Hashem’s instruction to Avraham is: “Take your son, your favored one, Yitzchak, whom you love, and go to the land of Moriah, and bring him there as a burnt offering on one of the heights that I will point out to you” (Bereishis 22:2). On its face, the command is clear: Sacrifice Yitzchak for me. Not quite.
Rashi says that Hashem very specifically did not say “slaughter him” because He did not Yitzchak killed. He did, however, want Yitzchak brought up as if he were a burnt offering, as the pasuk (verse) leaves some room for some ambiguity. Rabbeinu Bahya jumps aboard this reading, saying that Avraham misunderstood Hashem. The command to “bring him,” with the language of ascension, signaled something about a spiritual ascent. Avraham was tasked to elevate Yitzchak spiritually.
This reading of Hashem’s words is interesting, but not everyone finds it compelling. Many still opt to read the story as it’s usually understood. The point, though, is that it’s not obvious what Hashem wants from him. This is what demonstrates Rav Aaron’s explanation of what happens in these pesukim. Avraham was tested through this command, but it was not about his willingness to sacrifice Yitzchak, rather he was tested with the difficulty of choice: Did Hashem want Avraham to literally slaughter his son? Or did He just want this more symbolic act?
Rav Aaron says that Avraham had to face the doubt of decision-making. What, the question became, did Hashem want from him? A case could be made for either of the readings, and if Avraham chose one over the other, he could not know if he was overcompensating or cutting corners. Perhaps Hashem wanted Yitzchak killed, and Avraham doing otherwise would be putting his own interests before Hashem. On the other hand, maybe Avraham was meant to save Yitzchak, but his decision to sacrifice him was misguided.

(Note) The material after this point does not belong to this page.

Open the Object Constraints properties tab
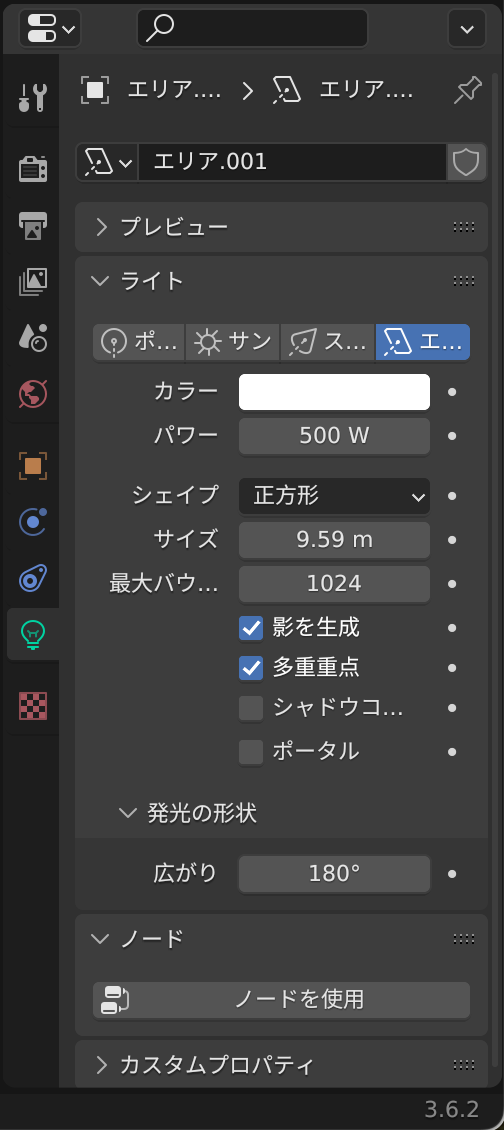Screen dimensions: 504x1130 tap(32, 578)
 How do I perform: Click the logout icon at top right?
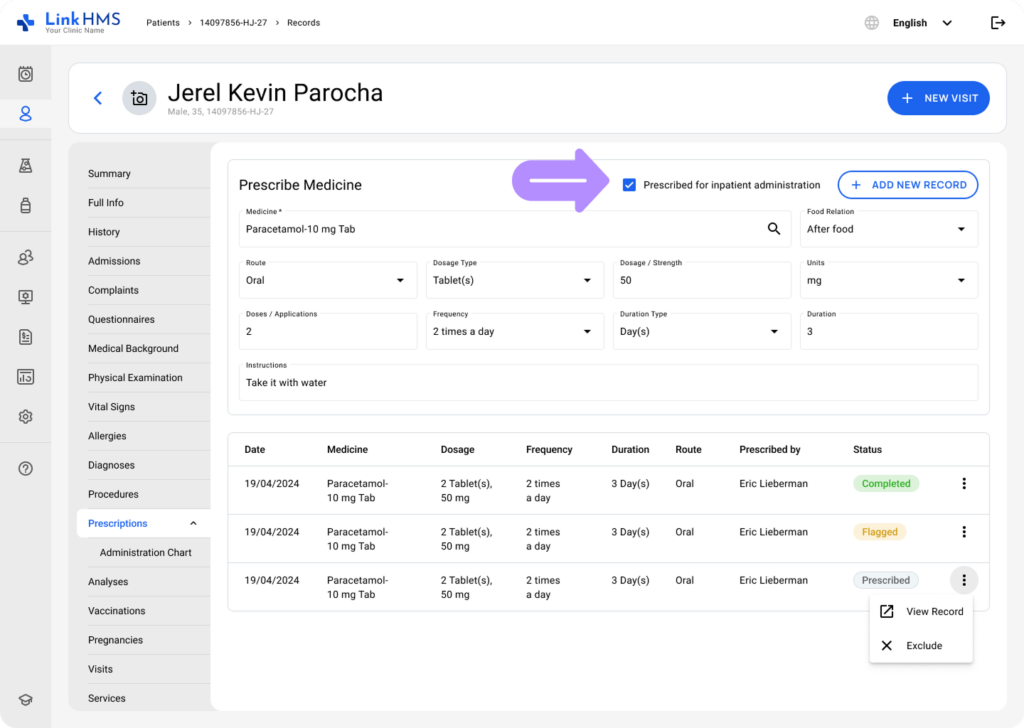click(997, 23)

This is the test of choice. Life is riddled with choices at every stage. Avraham faced a particularly important one, and it came with weighty consequences. That, however, is exactly what Hashem wants. He invites us to choose and to sometimes choose wrong. He knows that, and He expects that it will be the case; we cannot possibly always make the best decisions and face the best outcomes. The test Avraham faced is, in truth, something we all face, each and every day.